Yes, this is how we used to play up in Wisconsin – BielemaBall is back!  Arkansas ran roughshod over Texas Tech.  And we mean ran.  They played textbook Badger football which makes sense considering who their coach is.  Like the SEC West needs to get any tougher.  Could they be the first division ever to have every single one of their teams make it to a bowl game?  I wouldn’t bet against it yet.

And the one token New Year’s Six spot goes to… – At this point it’s still Marshall because of their stunningly easy schedule; but, Cincinnati looked damn good in their opener against Toledo.  And Gunner Kiel IS the real deal.  Would be really fun if the Bearcats made it to a big-time bowl and got to play Notre Dame, the program Kiel transferred from.

I still stand by Pitt starting 8-0 – But they are not going to make it easy on me.  Their first half against FIU was deplorable and if they play like that against an Iowa or a Virginia Tech then forget even being close in either of those games.

Vanderbilt is still horrible – Count me as one of the people who thought Vandy would take a step back but still eek out a bowl bid.  Now you can say Derek Mason may be one of the worst SEC head coaching hires in the past decade.  You may be off the hook now Derek Dooley.

The play clock WAS at zero – There is no explanation possible to explain how Florida was able to run that play when the clock was at zero.  Then again, maybe this can be the impetus to put tenths of a second on the play clock starting next season since the refs sorely need it for replay purposes.

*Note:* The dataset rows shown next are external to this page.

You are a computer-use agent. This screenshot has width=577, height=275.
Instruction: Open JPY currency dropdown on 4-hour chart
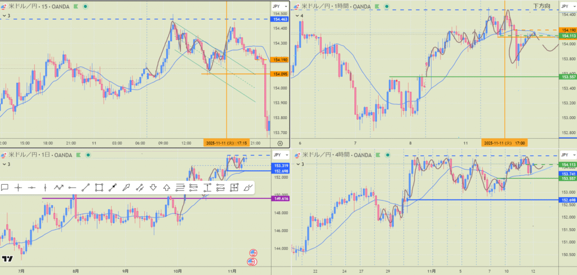coord(565,154)
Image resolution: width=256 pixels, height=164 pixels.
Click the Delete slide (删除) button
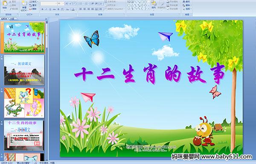pyautogui.click(x=33, y=9)
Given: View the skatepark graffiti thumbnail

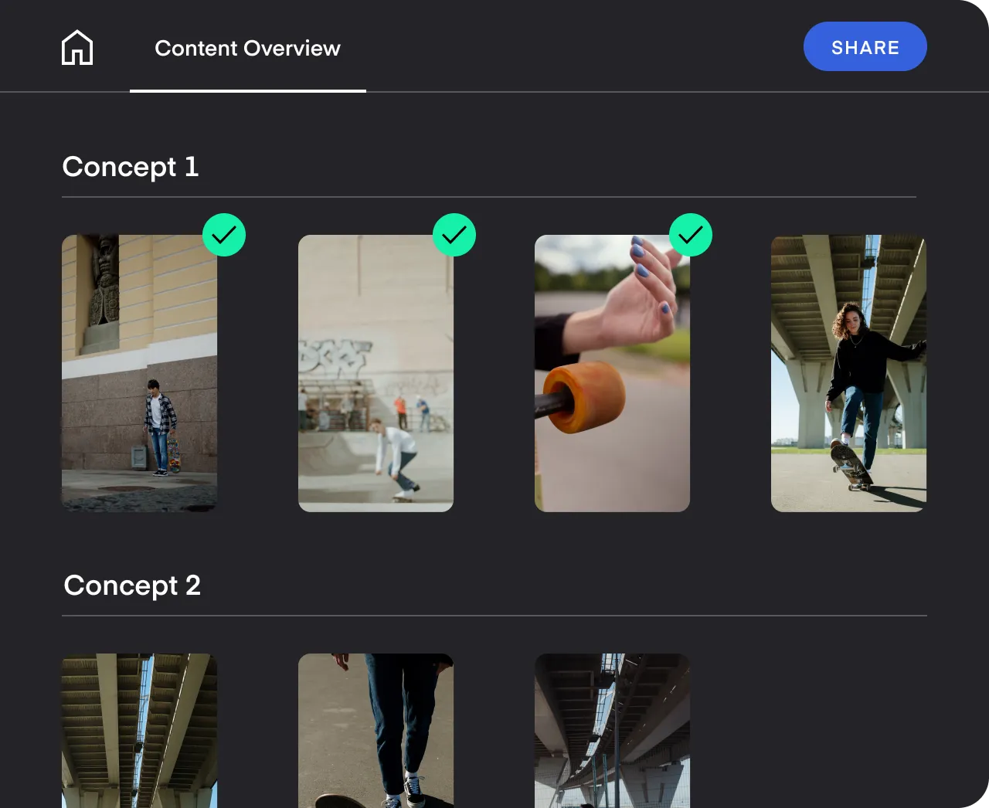Looking at the screenshot, I should point(376,372).
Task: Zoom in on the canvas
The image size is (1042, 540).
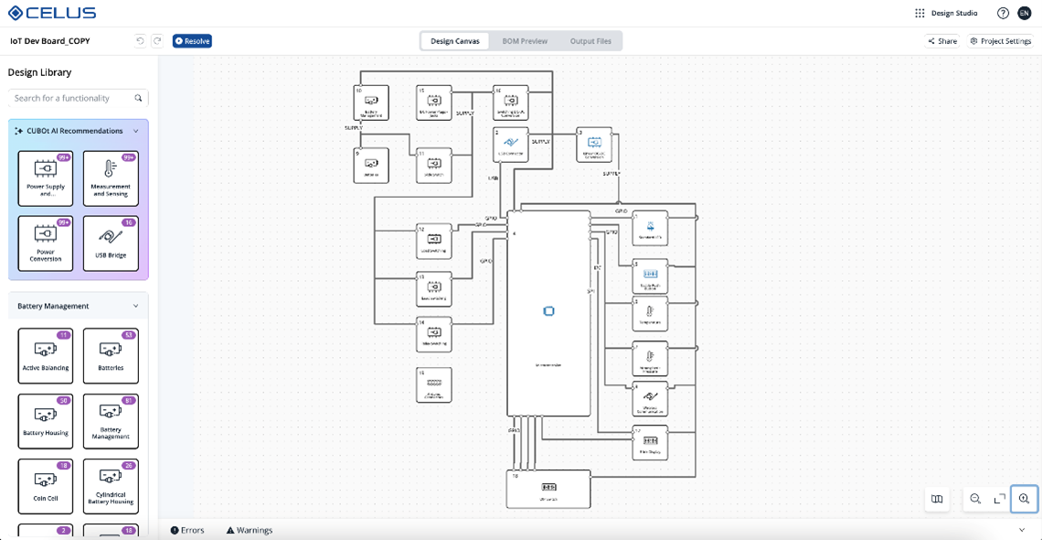Action: coord(1024,499)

WILL MUSCHAMP!  Don’t get too comfortable – You beat Kentucky.  By six.  In triple overtime.  The hot seat is still quite hot in Gainesville.

I hope to have a week 4 TV schedule up around Wednesday this week.  Problem is I have noticed so many changes between mid-week and Saturday morning the first three weeks with the TV schedules.  I hope now that the season has settled in that we won’t get the pseudo-insanity we’ve had with the TV schedule so far.  Not likely but a guy can dream.


2 thoughts on “Oh so THAT’S how a coin toss works (the Week 3 CFB recap)

  1. “There is no explanation possible to explain how Florida was able to run that play when the clock was at zero. Then again, maybe this can be the impetus to put tenths of a second on the play clock starting next season since the refs sorely need it for replay purposes.”

    Agreed 100%. Let me take it a step further in saying that the NFL & CFL should do this as well. Also, the last minute of every quarter in the NCAA, NFL & CFL should be run using tenths of a second.